## Text shown
--------------------
Sydney University is in the midst of an important industrial campaign as we fight for our next enterprise agreement. The campaign is happening in the context of plummeting living standards, job losses and a huge betrayal from our National Tertiary Education Union leaders in 2020, when they tried to ram through the now-infamous Jobs Protection Framework (JPF), which proposed a pay cut of up to 15 percent for university staff across the country. Despite the challenges to organising posed by this situation, we have had four successful strikes this year at Sydney Uni. 

There has been heated debate within the union all along, however, including about the need for ongoing strikes. Just as we saw with the fight against the JPF, many of those arguing for concessions to the university, or who oppose the kind of militant strike campaign we need to win in the current context, are self-described socialists, such as those from the small socialist group Solidarity and some other academic Marxists, and including branch president Nick Riemer.

Unfortunately, a consistent bloc has been formed between this group, calling itself Rank and File Action (RAFA) in the recent NTEU election, and the more right-wing elements who ran under the name Thrive. In every important debate so far, this bloc has been united in opposing the more militant approach of NTEU Fightback, a rank-and-file caucus in the union, which nationally led the fight to defeat the JPF sell-out in 2020.

This article is a look at the debates that have played out this year, as we approach an important stage in our campaign. It’s important to know where various groups stand in debates about industrial action at Sydney University, and reflect on the best strategy to take us forward. 

Strikes

The overarching debate has been about strikes. NTEU Fightback has consistently argued that we need strike action to win. Strikes are the most disruptive and effective form of industrial action because they can involve every section of the university workforce, from administration workers to casual academics, gardeners, IT workers and librarians. They also involve the people whose education we are trying to defend: students, who have stood shoulder to shoulder with us on picket lines, making sure management know that we are united.

The right of the union has opposed or tried to limit strikes from the beginning. In place of strikes, they’ve argued for ineffectual administration bans that put much less pressure on management and are a much more individualised and disempowering form of industrial action. They involve only a minority of union members (who are a minority of overall university staff) and open those people up to victimisation, as has been the case in previous campaigns at UNSW and most recently at Swinburne.
--------------------
## Available data
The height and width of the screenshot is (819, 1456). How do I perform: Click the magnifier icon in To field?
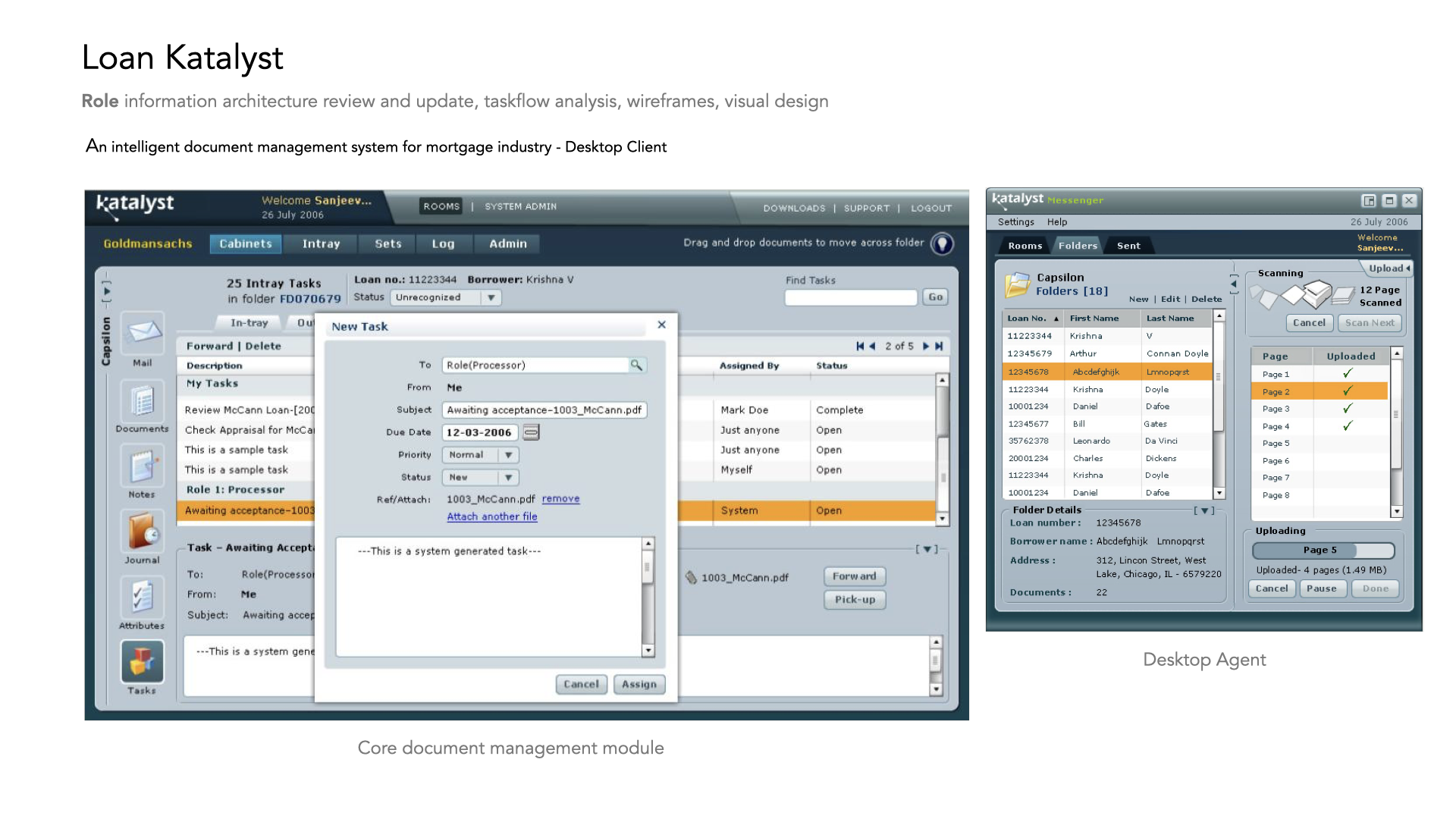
--------------------
## Things to do
1. Could you reproduce the passage of the article on the Sydney University union campaign between "This article is" and "take us forward.", inclusive?
2. According to the article on the Sydney University union campaign, why does NTEU Fightback see strikes as the most disruptive and effective form of industrial action?

## Task solutions
1.
This article is a look at the debates that have played out this year, as we approach an important stage in our campaign. It’s important to know where various groups stand in debates about industrial action at Sydney University, and reflect on the best strategy to take us forward.

2. Strikes can involve every section of the university workforce, from administration workers and casual academics to gardeners, IT workers and librarians. They also involve students, who have stood with staff on picket lines and shown management that staff and students are united.